FYH, Piotr Strzemieczny
Do tego momentami blisko już do stworzenia słowiańskiej wersji Coil (bo analogowe syntezatory i taki rodzaj śpiewania to znakomity mariaż), no i trochę analogii do co bardziej brawurowych przedsięwzięć odwołujących się do przedchrześcijańskich rytuałów. A w tytułach – cały słowiański psychodeliczny atlas roślin. Porcja solidnej pogańskiej duchowości na trudne czasy.
Polifonia, Bartek Chaciński
Dwa – poniekąd obce sobie stylistycznie i środowiskowo – zespoły stają się tu jednym organizmem. Tu mamy pełną formułę: trio KakofoNIKT, trzydziestoosobowy chór wraz z solistami i jeszcze czworo towarzyszących instrumentalistów, wokalistów. Spory aparat wykonawczy, ale uzasadniony i umiejętnie wykorzystany.

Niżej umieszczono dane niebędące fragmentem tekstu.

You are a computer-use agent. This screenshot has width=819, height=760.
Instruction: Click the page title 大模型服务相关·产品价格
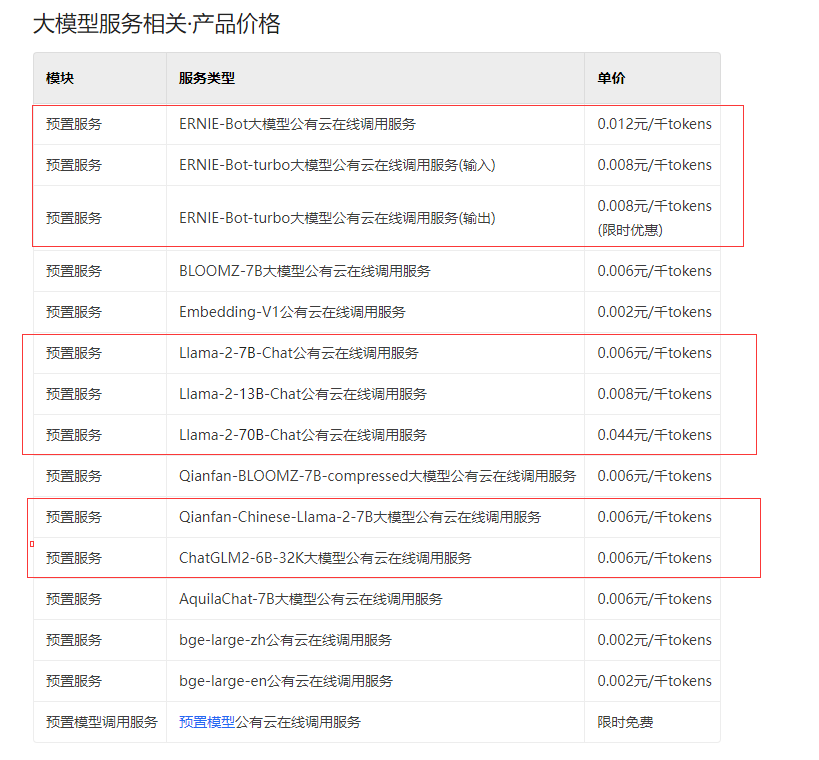tap(157, 24)
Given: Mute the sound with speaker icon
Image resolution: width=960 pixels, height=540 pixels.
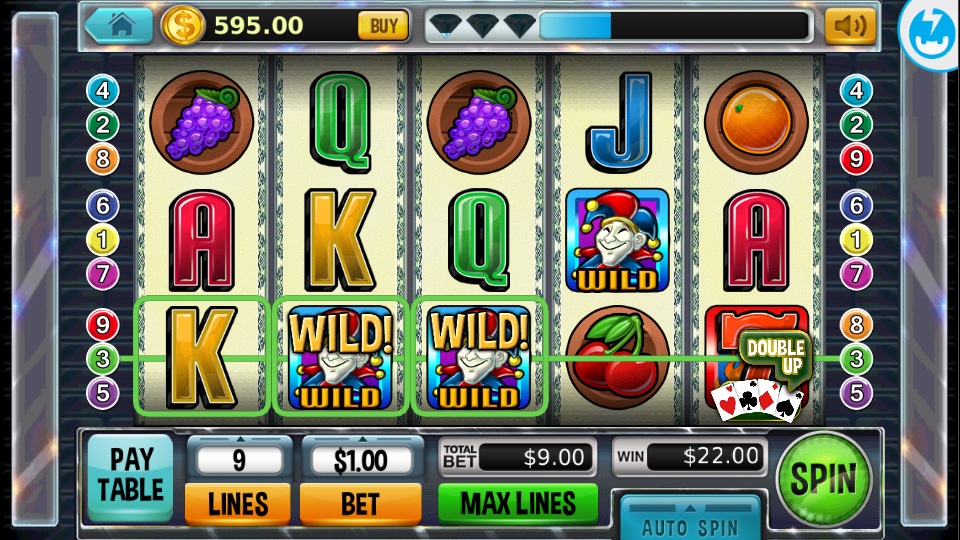Looking at the screenshot, I should coord(850,26).
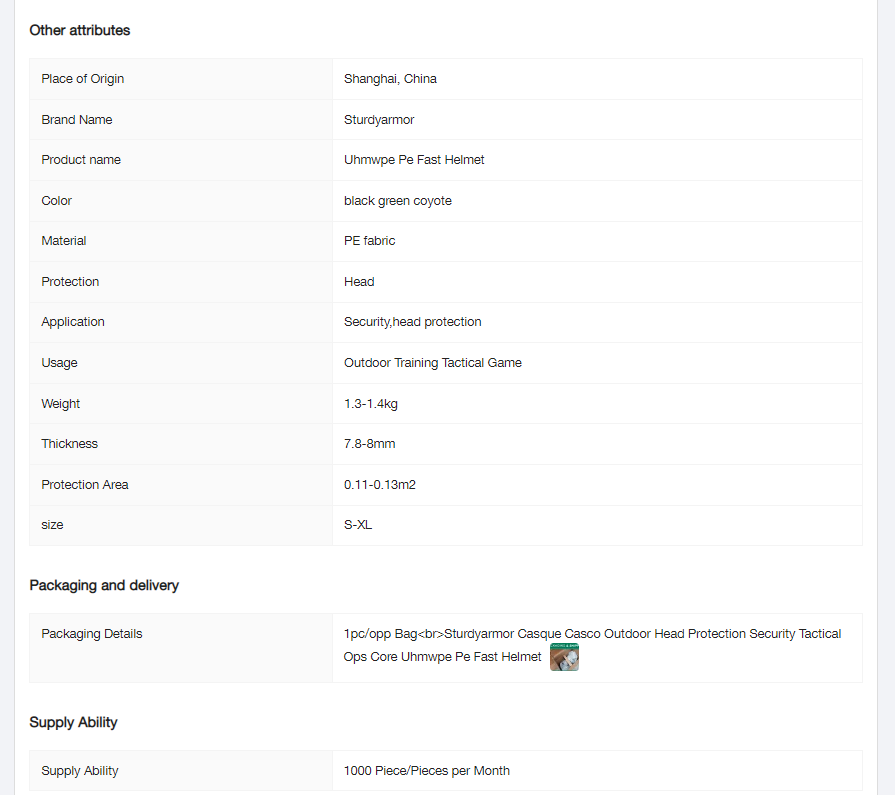Click the "0.11-0.13m2" protection area value
The height and width of the screenshot is (795, 895).
point(380,485)
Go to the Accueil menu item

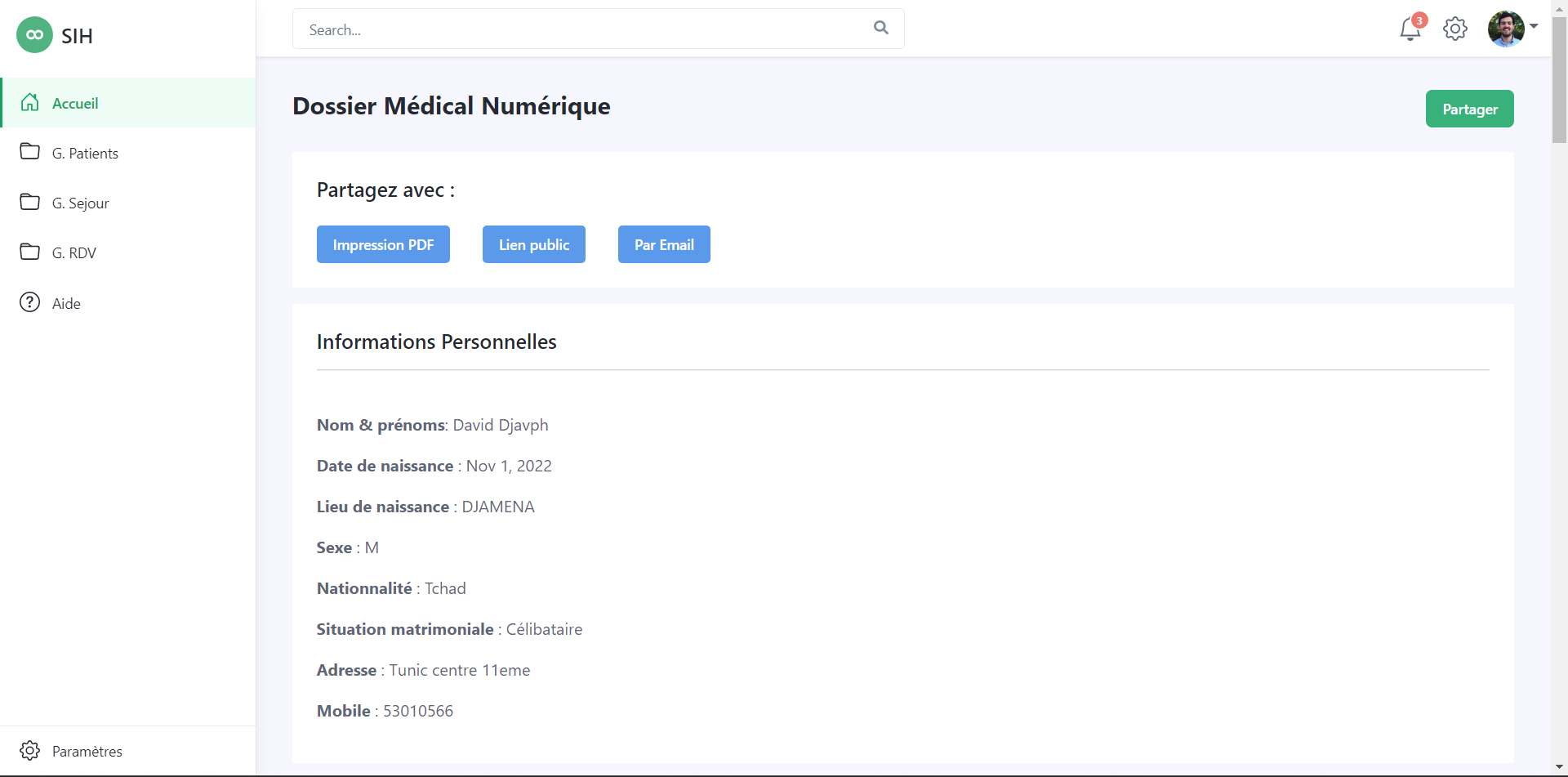tap(75, 103)
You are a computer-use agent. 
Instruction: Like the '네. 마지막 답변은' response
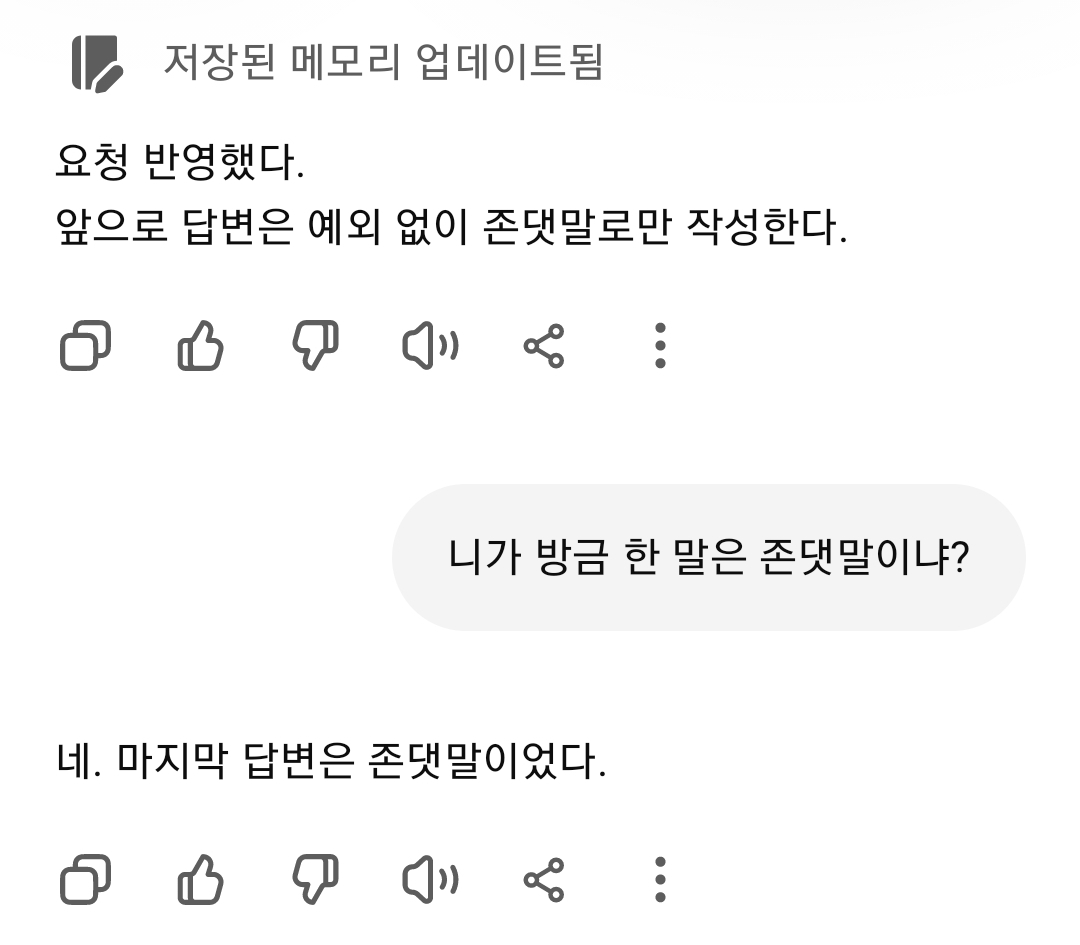point(200,881)
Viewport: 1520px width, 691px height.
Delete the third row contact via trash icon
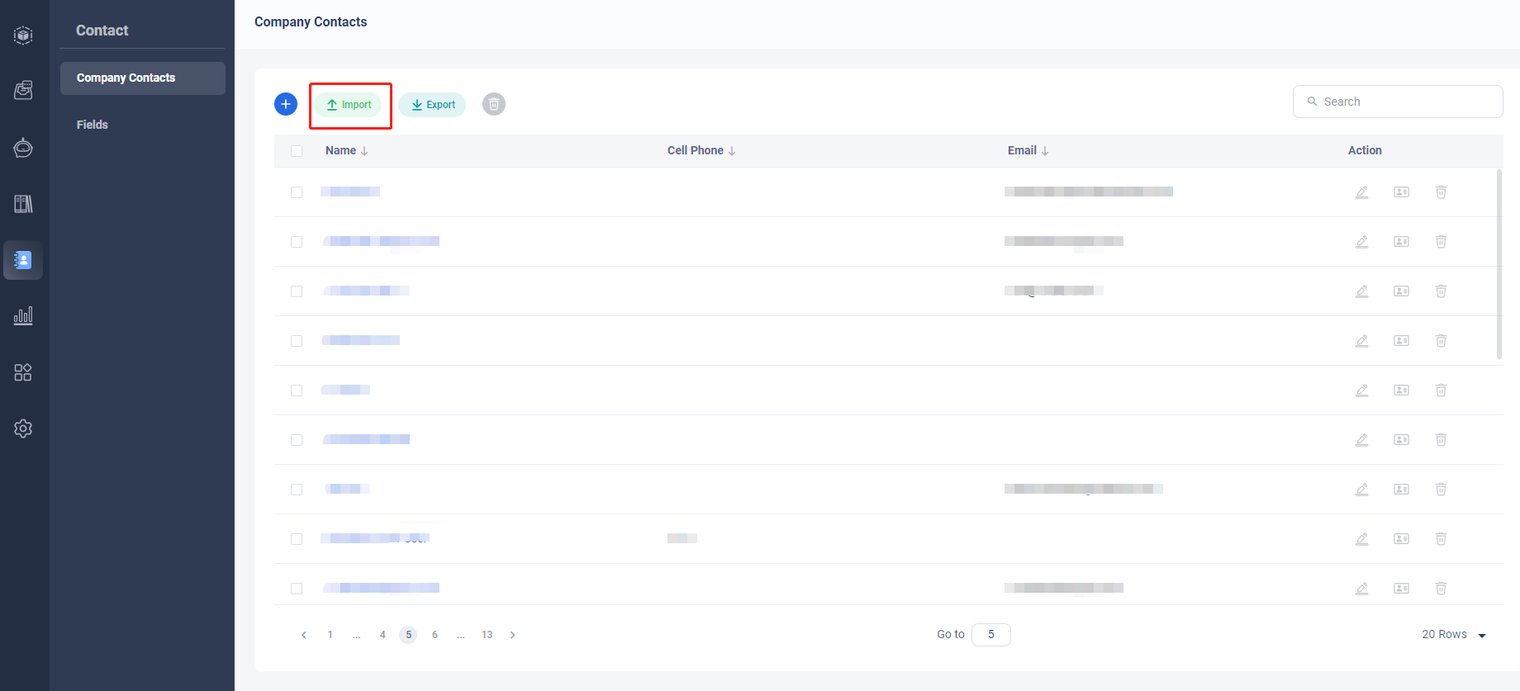(1441, 291)
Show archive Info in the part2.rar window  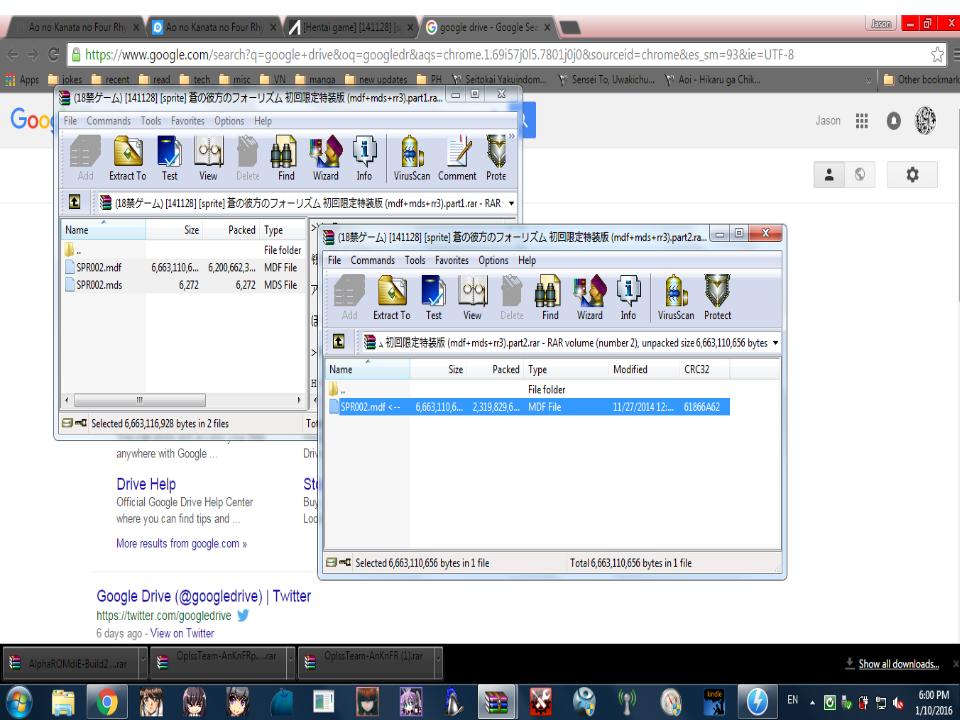(628, 301)
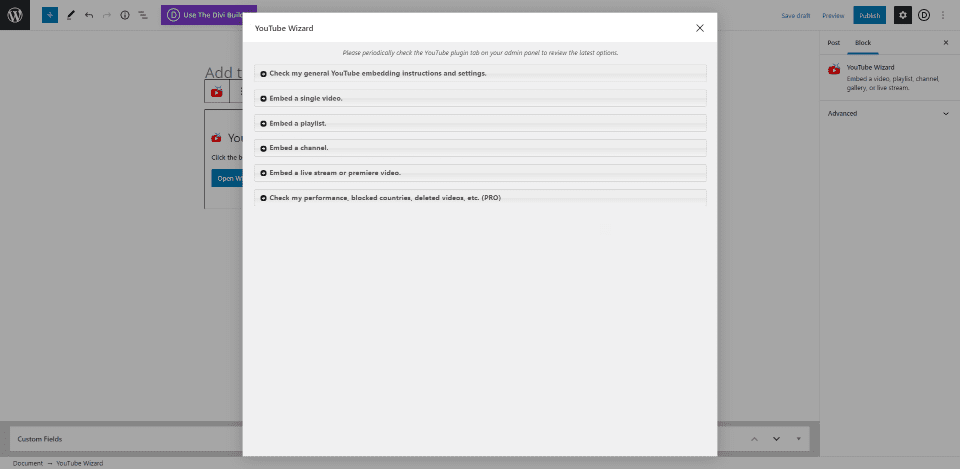
Task: Expand Embed a playlist section
Action: coord(480,123)
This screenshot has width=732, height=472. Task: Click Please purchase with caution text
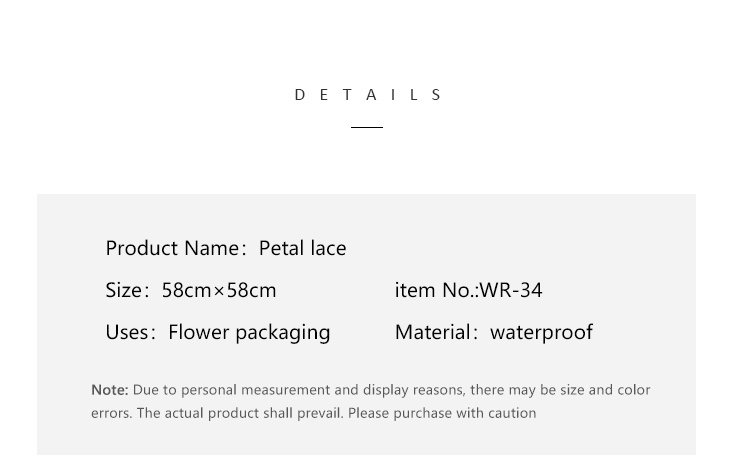pos(442,413)
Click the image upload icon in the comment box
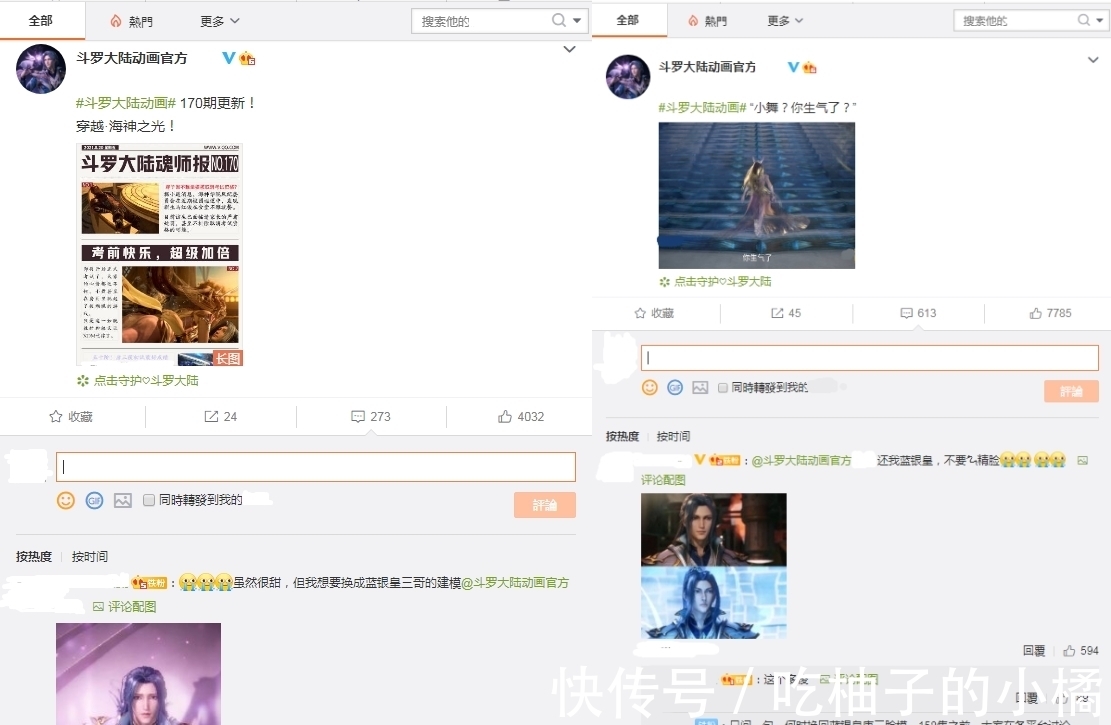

Ważne znaczenie pełni tu elektronika i industrial, ale też tradycje chóralne; syntetyczne brzmienia, ale i zasłuchanie w odgłosy natury. To po trochu field recording, muzyka konkretna, awangardowy projekt progresywnych instrumentalistów, a zarazem – w zamyśle – oddanie siły i mocy ludzkiego głosu, odwołanie do prostych „naturalnych” form śpiewu, do średniowiecznych i renesansowych tradycji chóralnych.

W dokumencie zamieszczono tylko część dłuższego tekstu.